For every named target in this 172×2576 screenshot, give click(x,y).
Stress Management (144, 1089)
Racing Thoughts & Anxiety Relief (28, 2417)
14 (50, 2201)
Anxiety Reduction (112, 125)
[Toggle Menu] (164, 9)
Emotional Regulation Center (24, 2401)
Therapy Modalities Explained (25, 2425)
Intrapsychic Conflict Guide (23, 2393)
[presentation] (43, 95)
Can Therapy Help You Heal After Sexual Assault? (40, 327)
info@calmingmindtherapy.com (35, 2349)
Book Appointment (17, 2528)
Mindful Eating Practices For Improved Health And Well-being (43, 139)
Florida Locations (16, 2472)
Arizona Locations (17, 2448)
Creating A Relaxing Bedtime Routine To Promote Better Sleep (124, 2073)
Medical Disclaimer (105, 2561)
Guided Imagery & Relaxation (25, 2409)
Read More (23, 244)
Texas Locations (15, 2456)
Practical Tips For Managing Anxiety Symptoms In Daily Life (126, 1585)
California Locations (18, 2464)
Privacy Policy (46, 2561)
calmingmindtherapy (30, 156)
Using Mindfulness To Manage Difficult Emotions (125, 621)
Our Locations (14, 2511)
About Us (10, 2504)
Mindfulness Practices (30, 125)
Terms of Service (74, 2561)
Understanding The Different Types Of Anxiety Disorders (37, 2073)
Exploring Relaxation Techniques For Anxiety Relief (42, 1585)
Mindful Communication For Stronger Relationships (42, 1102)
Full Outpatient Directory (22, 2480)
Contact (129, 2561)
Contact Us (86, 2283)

* DIRECTIONS:
Could you retype exactly the lines from the first one of the records through the line containing "Book Appointment (17, 2528)", both included, and nothing more?

* COMPLETED EXERCISE:
For every named target in this 172×2576 screenshot, give click(x,y).
Stress Management (144, 1089)
Racing Thoughts & Anxiety Relief (28, 2417)
14 (50, 2201)
Anxiety Reduction (112, 125)
[Toggle Menu] (164, 9)
Emotional Regulation Center (24, 2401)
Therapy Modalities Explained (25, 2425)
Intrapsychic Conflict Guide (23, 2393)
[presentation] (43, 95)
Can Therapy Help You Heal After Sexual Assault? (40, 327)
info@calmingmindtherapy.com (35, 2349)
Book Appointment (17, 2528)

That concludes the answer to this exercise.